Each week, FCOP hosts online services featuring testimonies, prayers and songs from organizers who are living the struggle and drawing wisdom from it. One such service, Liberation Sunday, brought together multifaith movement leaders during Easter, while also lifting up Ramadan, Passover, Holi and more. Together, participants reflected on how their faiths are rooted in freedom traditions, shaped by the struggles of the poor and enriched by the work of solidarity.
The seven last words of Jesus were reimagined as a collective call to rise boldly in love and resistance rather than turn away from this world’s suffering. As one shared prayer put it:
Leader: In life and in death, in resistance and in rest,
People: Let us trust in the arc that bends toward justice.
Leader: In these uncertain times, help us move toward the path of liberation.
People: For we are not alone — we move in the company of the risen and the rising.
Prayer here is not only for comfort but for courage. It is not retreat but rebirth: a collective act of imagination binding people across differences and pointing us toward a vision of the world as it could be.

Objectives:
1. In the Liberation Sunday passage, which observances besides Easter did the service lift up?
2. Copy the Liberation Sunday passage word for word from "The seven last" to "path of liberation.".
3. Can you extend the Liberation Sunday passage, picking up after its final sentence?

Data extract:

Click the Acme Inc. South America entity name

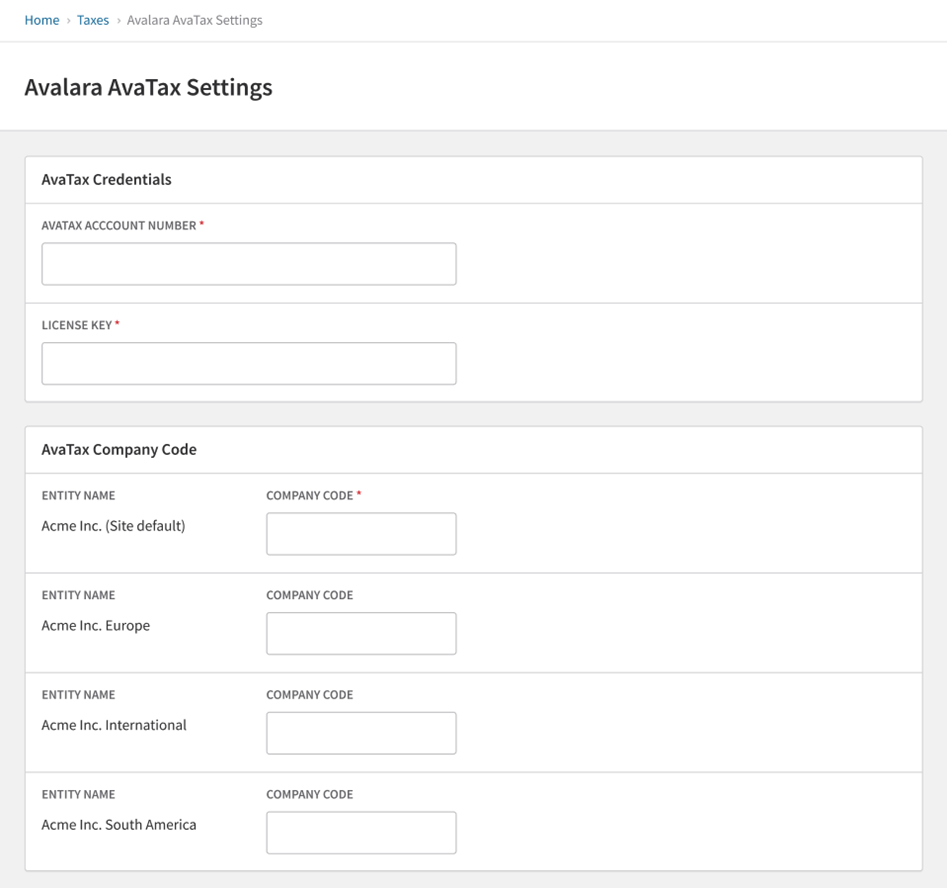(x=119, y=825)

Set of answers:
1. Ramadan, Passover, Holi and more.

2.
The seven last words of Jesus were reimagined as a collective call to rise boldly in love and resistance rather than turn away from this world’s suffering. As one shared prayer put it:
Leader: In life and in death, in resistance and in rest,
People: Let us trust in the arc that bends toward justice.
Leader: In these uncertain times, help us move toward the path of liberation.

3.
Rituals to reclaim the future
In our upcoming book, “We Pray Freedom,” we write, “Rituals and prayers are not confined to institutional walls or religious doctrine.” Rather, they are forged in struggle, shaped by those who dare to imagine a world beyond poverty, racism, militarism and ecological devastation. They help us mourn what has been lost, mark what is being built and affirm the sacredness of every life. They teach us to see the poor not as the problem but as the prophetic leaders we’ve been waiting for.
In contrast to the rituals of empire — military oaths, nationalist pledges and parades, corporate galas — we need rituals of resistance and revival. Seders that remember Gaza. Songs outside ICE field offices. Vigils for fair wages. Services that proclaim liberation as holy.
These practices are not accessories to organizing — they are central to it. They remind us of who we are and why we fight. And perhaps most importantly, they sustain us for the long road ahead. In this uncertain moment, we pray freedom not only with our words but with our bodies and our collective imaginations. And we do so in community, because no one walks alone.